Johnny Boufarhat is stepping down as CEO of British events scaleup Hopin.
The company has also sold its original product — the Hopin events platform — to US listed SaaS company RingCentral. The terms of the deal have not been disclosed.
Badri Rajasekar, Hopin's chief technology and product officer, will take over as CEO of Hopin next month, the company announced in a blog post today.
Hopin was the fastest European company to ever hit unicorn status when it raised a $400m Series C round at a $5.65bn valuation in 2021, less than two years after it launched.
It went on to acquire several other businesses, including Streamyard, a video streaming platform, which it bought in 2021 for $250m. That product, Sifted sources say, is now the company’s biggest revenue-driver. The Streamyard product is not part of the RingCentral deal.
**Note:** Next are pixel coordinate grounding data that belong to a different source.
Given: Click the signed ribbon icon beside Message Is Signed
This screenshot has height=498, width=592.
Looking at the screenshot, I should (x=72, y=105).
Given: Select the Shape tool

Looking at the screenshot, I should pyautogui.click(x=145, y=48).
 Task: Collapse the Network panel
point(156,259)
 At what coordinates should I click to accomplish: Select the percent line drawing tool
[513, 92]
Hopin’s investors include Andreessen Horowitz, General Catalyst, IVP, Coatue, DFJ Growth, Northzone, Salesforce Ventures, Tiger Global, Seedcamp and Accel.
Since the pandemic, the company has struggled. In 2022, it did several rounds of layoffs and saw its headcount drop by half, from 1,100 employees in January to 505 in December 2022, according to data gathered by Synaptic.
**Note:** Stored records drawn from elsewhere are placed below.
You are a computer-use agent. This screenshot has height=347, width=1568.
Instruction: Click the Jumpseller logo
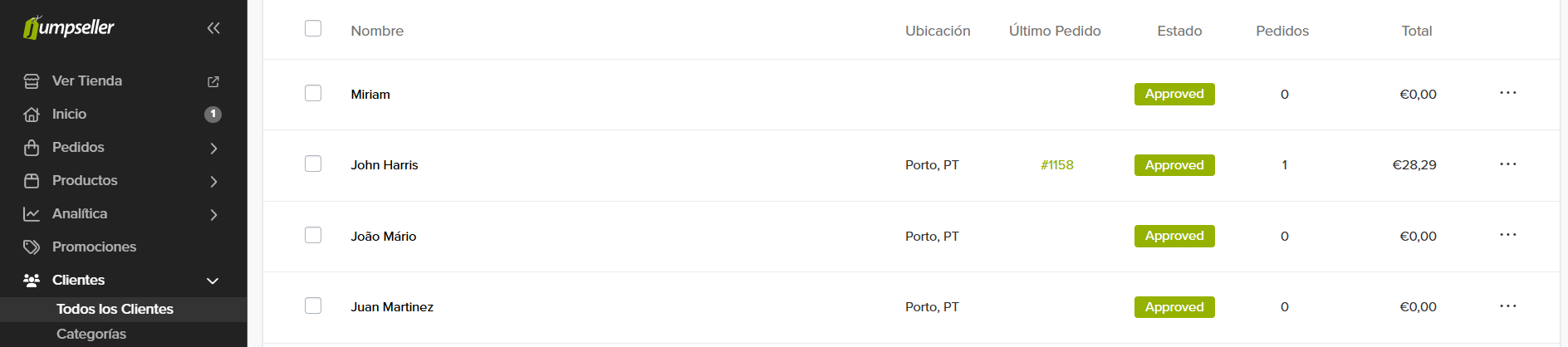pos(69,28)
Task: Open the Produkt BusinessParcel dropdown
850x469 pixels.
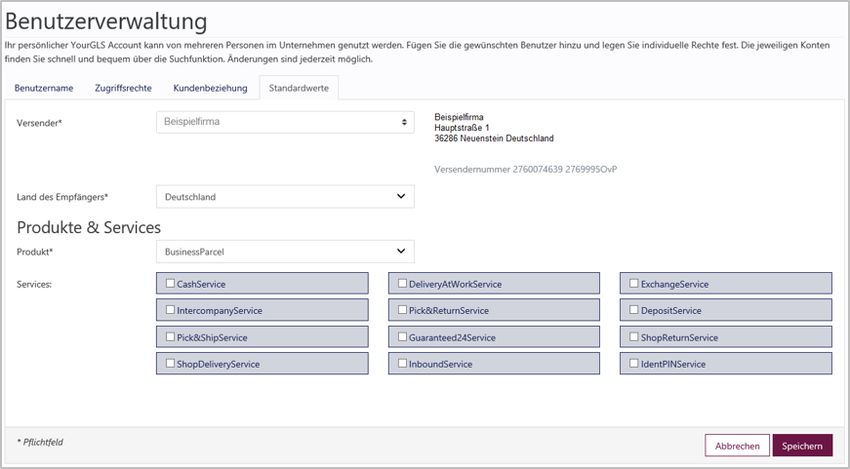Action: tap(285, 251)
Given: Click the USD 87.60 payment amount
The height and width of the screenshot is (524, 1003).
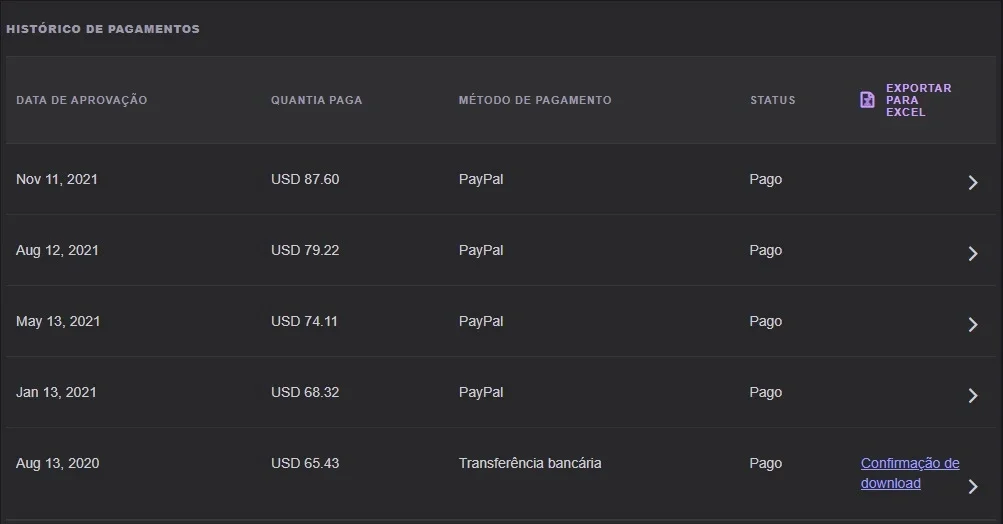Looking at the screenshot, I should pyautogui.click(x=305, y=179).
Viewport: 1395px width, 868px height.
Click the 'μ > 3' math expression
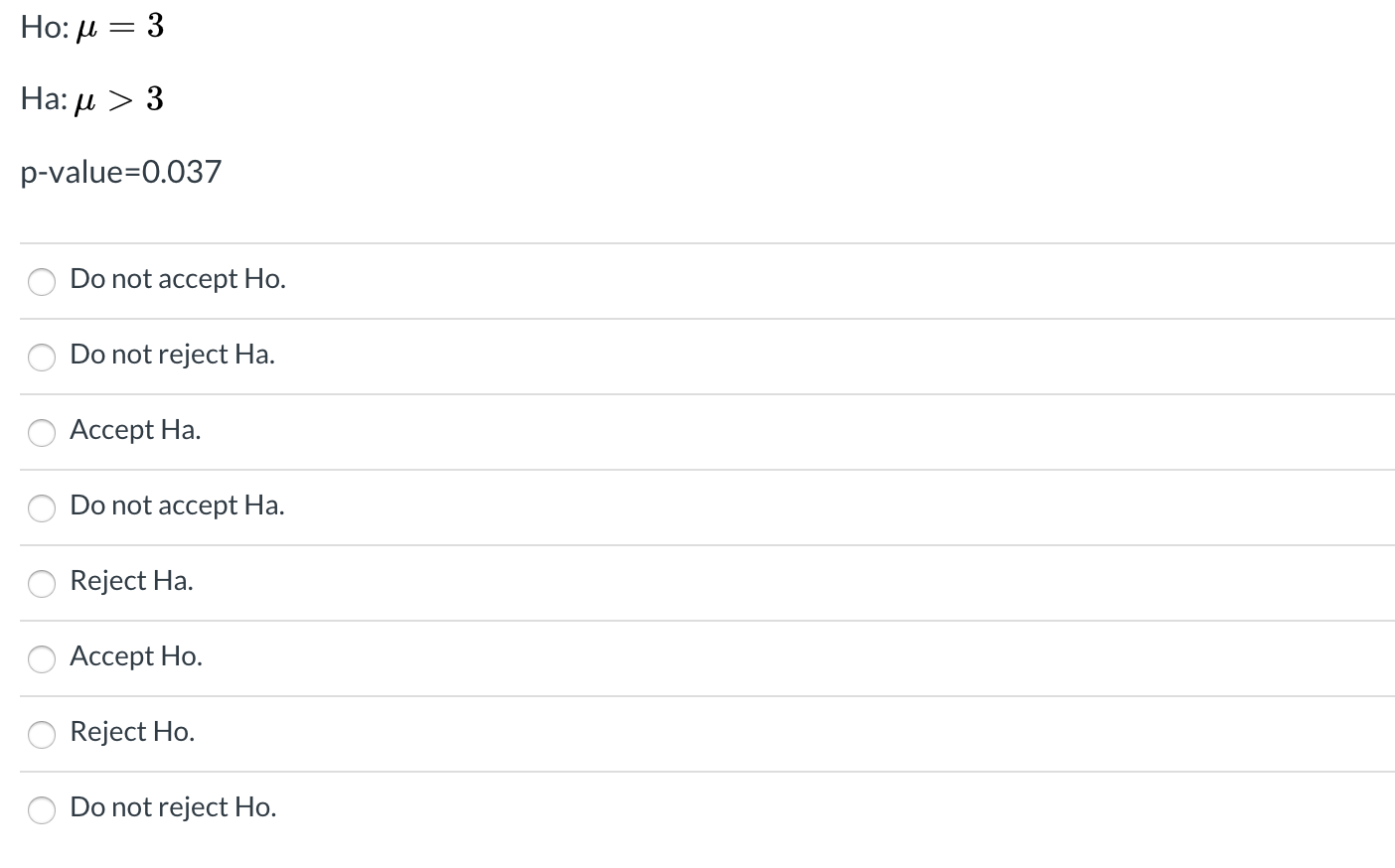(x=119, y=99)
Hopin’s UK company accounts are also way overdue. The last accounts it filed were for the year to January 2021. It was meant to file accounts for the year to January 2022 at the start of this year; they are now seven months late.
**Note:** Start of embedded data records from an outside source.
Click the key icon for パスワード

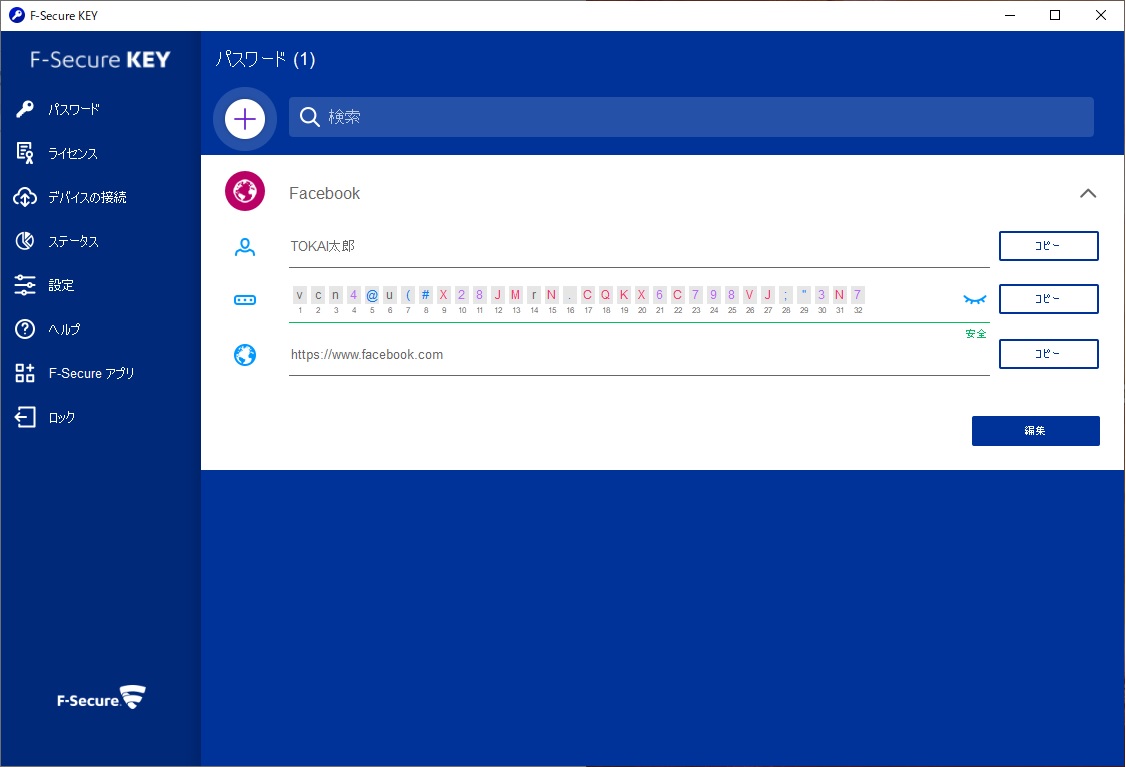point(25,109)
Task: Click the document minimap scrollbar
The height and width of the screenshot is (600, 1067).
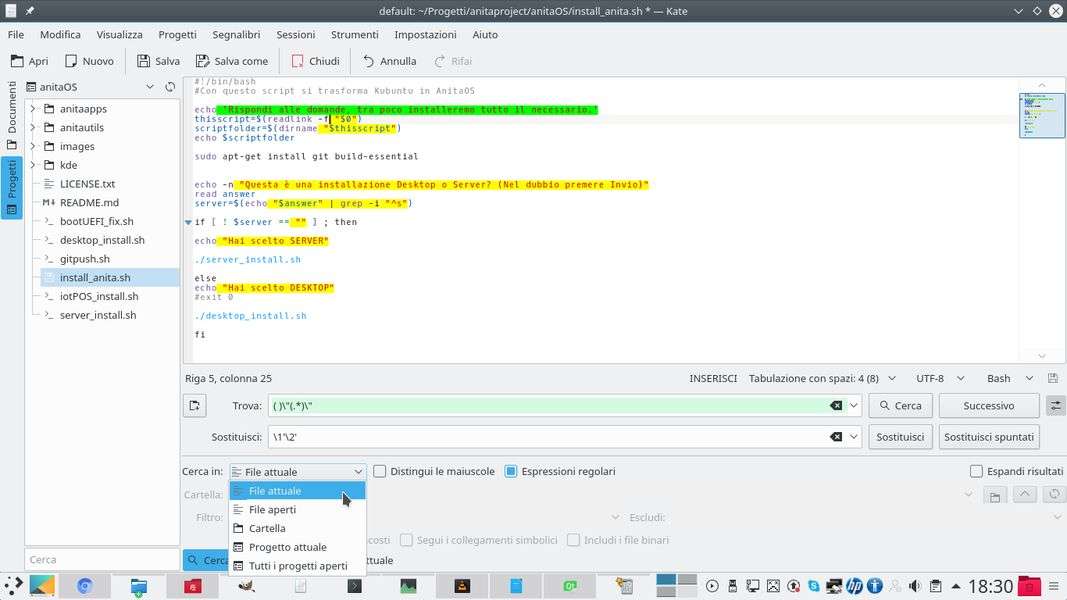Action: tap(1041, 115)
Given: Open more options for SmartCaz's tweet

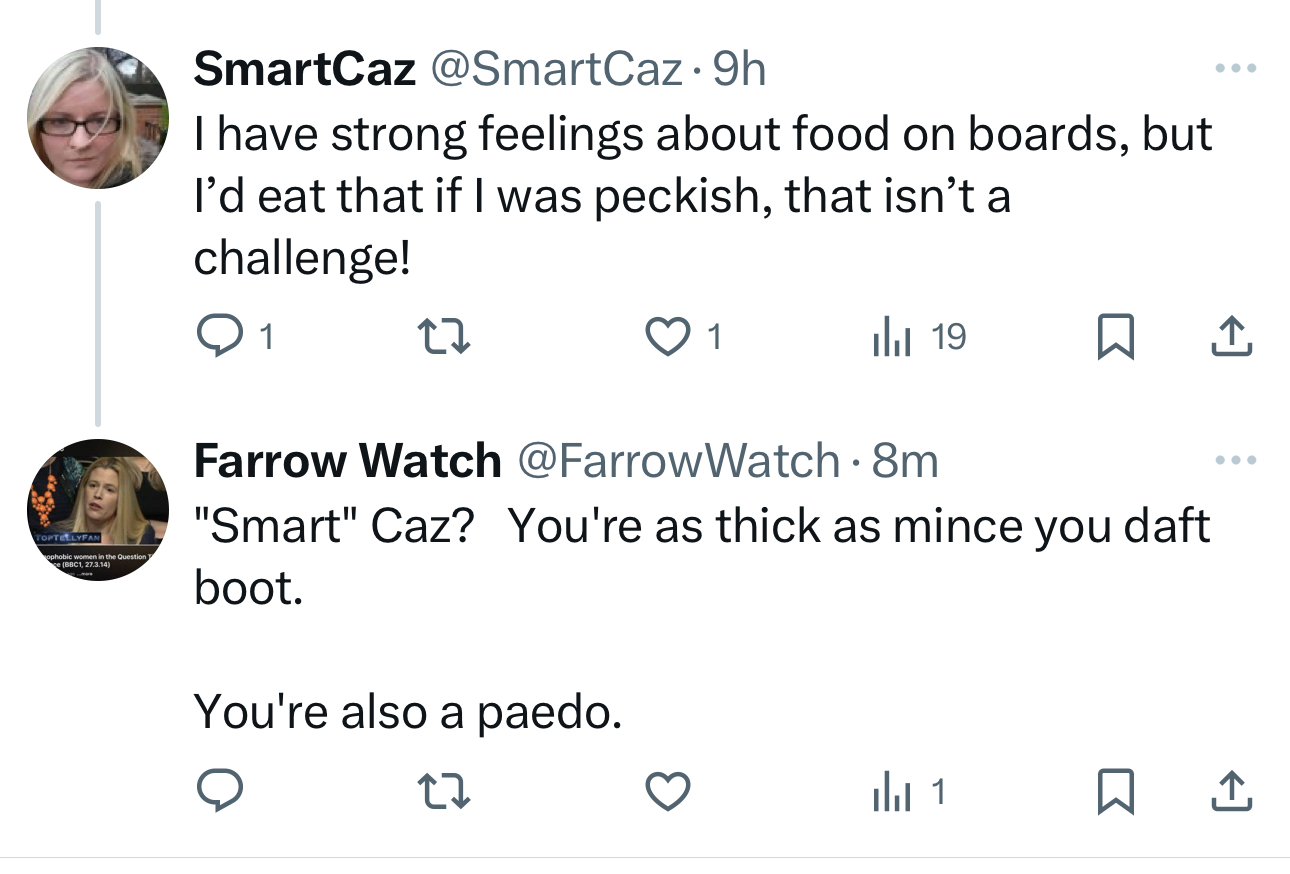Looking at the screenshot, I should click(1234, 69).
Sifted has reached out to Hopin for comment.
What stays, what goes
Alongside the Hopin "Event" hosting platform, RingCentral has also acquired Hopin’s "Session" interactive meetings product and a set of onsite event management tools called Boomset, which Hopin acquired in 2021.
Session is a product which Hopin originally acquired with a company called Jamm, which Badri founded.
The teams working on those products will also move to RingCentral, according to an email sent to customers by Hopin today.
Taking money off the table
Boufarhat — who has already sold $195m of his shares in the company, according to FT analysis — will remain on Hopin's board. Earlier this year, he made it onto the Sunday Times’ annual rich list, worth £1.7bn (on paper).
Hopin's record as the fastest unicorn was broken just weeks later by German speedy grocery company Gorillas — another scaleup that has struggled in recent months.
Update: This piece was updated on August 2 to add that Boufarhat is stepping down as Hopin CEO.